Write out the data again, starting at the line that contains "Task: Close the Modmed Setup dialog" and ending at the last line of the data, with the requests included. Scale every coordinate in the answers by 1.05 and round to whole numbers, with halves going up.

[BEGIN]

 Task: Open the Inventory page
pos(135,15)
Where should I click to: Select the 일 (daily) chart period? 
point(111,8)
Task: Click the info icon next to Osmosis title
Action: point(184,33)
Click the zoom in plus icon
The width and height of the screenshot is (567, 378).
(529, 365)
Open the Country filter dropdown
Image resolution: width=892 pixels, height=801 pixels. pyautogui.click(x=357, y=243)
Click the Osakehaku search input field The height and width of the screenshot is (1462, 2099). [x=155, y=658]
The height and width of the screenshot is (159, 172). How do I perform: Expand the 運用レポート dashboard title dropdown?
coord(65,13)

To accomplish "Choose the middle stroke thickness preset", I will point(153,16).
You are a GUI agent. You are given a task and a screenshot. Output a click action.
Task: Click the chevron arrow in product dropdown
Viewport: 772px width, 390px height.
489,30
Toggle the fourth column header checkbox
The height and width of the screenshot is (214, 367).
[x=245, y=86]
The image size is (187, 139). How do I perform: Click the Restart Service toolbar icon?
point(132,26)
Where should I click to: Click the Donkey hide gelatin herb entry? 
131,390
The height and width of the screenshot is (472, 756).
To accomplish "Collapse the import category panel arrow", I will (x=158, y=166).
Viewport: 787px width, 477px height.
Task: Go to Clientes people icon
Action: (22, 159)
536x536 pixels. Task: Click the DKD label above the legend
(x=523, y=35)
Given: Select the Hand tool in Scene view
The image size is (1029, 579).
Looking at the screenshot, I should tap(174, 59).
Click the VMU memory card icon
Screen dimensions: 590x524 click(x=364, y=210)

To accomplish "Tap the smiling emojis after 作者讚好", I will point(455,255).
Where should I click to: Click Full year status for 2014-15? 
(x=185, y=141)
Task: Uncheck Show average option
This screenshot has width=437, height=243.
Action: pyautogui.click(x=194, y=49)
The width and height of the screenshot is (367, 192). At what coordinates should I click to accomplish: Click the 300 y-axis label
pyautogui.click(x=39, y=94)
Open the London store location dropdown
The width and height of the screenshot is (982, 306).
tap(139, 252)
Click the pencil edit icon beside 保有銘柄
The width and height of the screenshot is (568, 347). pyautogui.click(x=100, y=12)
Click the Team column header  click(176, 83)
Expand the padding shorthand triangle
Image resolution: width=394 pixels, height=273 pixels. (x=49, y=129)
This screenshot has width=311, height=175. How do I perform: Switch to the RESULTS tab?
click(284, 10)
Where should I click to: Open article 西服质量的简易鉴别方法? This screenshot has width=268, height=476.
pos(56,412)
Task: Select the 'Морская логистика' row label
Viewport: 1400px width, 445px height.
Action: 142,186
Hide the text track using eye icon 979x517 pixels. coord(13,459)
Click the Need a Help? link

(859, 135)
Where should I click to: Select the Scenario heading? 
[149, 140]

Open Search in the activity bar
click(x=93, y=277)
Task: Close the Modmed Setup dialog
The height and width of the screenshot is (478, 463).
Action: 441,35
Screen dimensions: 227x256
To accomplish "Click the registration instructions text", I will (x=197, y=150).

[END]

**WRITTEN ANSWER**
Task: Close the Modmed Setup dialog
The height and width of the screenshot is (478, 463).
Action: 463,37
Screen dimensions: 227x256
To accomplish "Click the registration instructions text", I will (x=207, y=158).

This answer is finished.